## PROMPT:
Those lines of the records that contain "checkbox" are to be located and copied.

Collection entries
——————————

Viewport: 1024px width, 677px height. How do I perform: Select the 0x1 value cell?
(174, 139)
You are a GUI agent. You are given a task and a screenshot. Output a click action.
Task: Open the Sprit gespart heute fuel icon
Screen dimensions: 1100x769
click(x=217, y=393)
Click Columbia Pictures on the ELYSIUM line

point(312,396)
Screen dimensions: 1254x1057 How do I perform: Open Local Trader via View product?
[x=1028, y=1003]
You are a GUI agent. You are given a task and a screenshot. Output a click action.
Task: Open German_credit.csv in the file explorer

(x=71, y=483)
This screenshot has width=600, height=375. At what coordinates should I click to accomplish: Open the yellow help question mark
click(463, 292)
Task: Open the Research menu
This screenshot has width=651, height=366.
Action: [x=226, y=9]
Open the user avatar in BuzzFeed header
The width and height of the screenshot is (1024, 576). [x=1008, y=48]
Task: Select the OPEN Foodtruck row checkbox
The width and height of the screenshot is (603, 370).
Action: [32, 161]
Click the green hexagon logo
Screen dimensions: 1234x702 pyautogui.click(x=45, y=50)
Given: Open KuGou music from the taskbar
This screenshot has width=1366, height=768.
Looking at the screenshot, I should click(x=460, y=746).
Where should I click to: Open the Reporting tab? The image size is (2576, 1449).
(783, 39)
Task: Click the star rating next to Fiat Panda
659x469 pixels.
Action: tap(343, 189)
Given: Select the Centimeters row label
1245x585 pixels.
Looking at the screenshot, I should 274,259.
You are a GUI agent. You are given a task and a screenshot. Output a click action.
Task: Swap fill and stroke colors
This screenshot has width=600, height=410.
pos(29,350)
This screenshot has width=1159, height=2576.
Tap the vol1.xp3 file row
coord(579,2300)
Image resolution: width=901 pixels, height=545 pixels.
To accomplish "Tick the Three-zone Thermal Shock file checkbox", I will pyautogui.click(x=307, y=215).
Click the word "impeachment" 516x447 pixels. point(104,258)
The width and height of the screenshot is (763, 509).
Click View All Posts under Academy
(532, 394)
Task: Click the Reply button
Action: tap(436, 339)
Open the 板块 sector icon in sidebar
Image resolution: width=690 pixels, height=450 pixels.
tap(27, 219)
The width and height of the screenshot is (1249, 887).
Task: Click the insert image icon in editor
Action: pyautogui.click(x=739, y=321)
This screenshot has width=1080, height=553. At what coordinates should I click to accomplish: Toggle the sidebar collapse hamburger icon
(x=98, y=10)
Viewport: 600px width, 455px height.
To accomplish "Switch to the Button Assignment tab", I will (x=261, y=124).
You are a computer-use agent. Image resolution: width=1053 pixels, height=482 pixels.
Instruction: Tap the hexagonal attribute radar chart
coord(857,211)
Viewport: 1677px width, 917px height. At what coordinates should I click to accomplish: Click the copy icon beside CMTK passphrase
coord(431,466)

——————————

## YOUR SOLUTION:
Task: Select the OPEN Foodtruck row checkbox
To accomplish "Tick the Three-zone Thermal Shock file checkbox", I will pyautogui.click(x=307, y=215).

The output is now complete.